We can now use the same dotted notation to select the three columns we actually want out of our join:
SELECT Items.Barcode, Works.Title, Works.ISBN FROM Items JOIN Works ON Items.Work_ID=Works.Work_ID LIMIT 10;
Barcode | Title | ISBN |
---|---|---|
081722942611 | SQL in a nutshell | 9780596518844 |
492437609065 | SQL in a nutshell | 9780596518844 |
172480710952 | SQL for dummies | 9781118607961 |
708014968732 | PHP & MySQL | 9781449325572 |
819783404942 | PHP & MySQL | 9781449325572 |
257370237291 | Using SQLite | 9780596521189 |
002905925356 | Geek sublime | 9780571310302 |
964583604781 | Geek sublime | 9780571310302 |
701630524534 | Capital in the 21st century | 9780674430006 |
722040919616 | Capital in the 21st century | 9780674430006 |
We can now try to tackle the case of the Authors
table.

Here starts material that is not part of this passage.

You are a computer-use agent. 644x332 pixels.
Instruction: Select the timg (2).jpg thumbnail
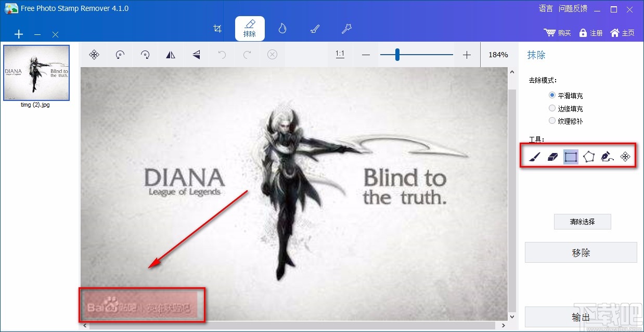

To list the contributors associated with the first item on the Works
table (Work_ID=1
, SQL in a nutshell 3rd ed.), we write:
SELECT Works_Authors.Role, Authors.Personal, Authors.Family
FROM Works_Authors
JOIN Authors
ON Authors.Author_ID=Works_Authors.Author_ID
WHERE Works_Authors.Work_ID=1;
Role | Personal | Family |
---|---|---|
Author | Kevin E. | Kline |
Contributor | Daniel | Kline |
Contributor | Brand | Hunt |
Or inversely, if we want to list all the works that Allen G. Taylor (Author_ID=4
) has authored or contributed to, we can write:
SELECT Works.Title, Works.Date, Works.Edition, Works_Authors.Role
FROM Works
JOIN Works_Authors
ON Works.Work_ID=Works_Authors.Work_ID
WHERE Works_Authors.Author_ID=4;
Title | Date | Edition | Role |
---|---|---|---|
SQL for dummies | 2013 | 8th ed. | Author |
SQL for dummies | 2010 | 7th ed. | Author |
SQL all-in-one | 2011 | 2nd ed. | Author |
Access 2013 all-in-one | 2013 | Contributor |
We can tell which records from Works
, Authors
, Items
and Works_Authors
correspond with each other because those tables contain primary keys and foreign keys. A primary key is a value, or combination of values, that uniquely identifies each record in a table. A foreign key is a value (or combination of values) from one table that identifies a unique record in another table. Another way of saying this is that a foreign key is the primary key of one table that appears in some other table. In our database, Works.Work_ID
is the primary key in the Works
table, while Items.Work_ID
is a foreign key relating the Items
table’s entries to entries in Works
. The Authors_Works
table contains only foreign keys relating to entries in the Works
and Authors
tables.
Most database designers believe that every table should have a well-defined primary key. They also believe that this key should be separate from the data itself, so that if we ever need to change the data, we only need to make one change in one place. One easy way to do this is to create an arbitrary, unique ID for each record as we add it to the database. This is actually very common: those IDs have names like “student numbers” and “patient numbers”, and they almost always turn out to have originally been a unique record identifier in some database system or other. As the query below demonstrates, SQLite automatically numbers records as they’re added to tables, and we can use those record numbers in queries:
SELECT rowid, * FROM Person;
Listing Authors whose Name starts with K
Write a query that lists all works written by people whose Family name start with the letter “K”.
Listing Popular Authors
Write a query that lists all authors that have written at least one book that is currently on loan from the library.
Who are the Authors of this Title?
To which item does the barcode 722040919616
refer to, what is the title of this book and who are its authors?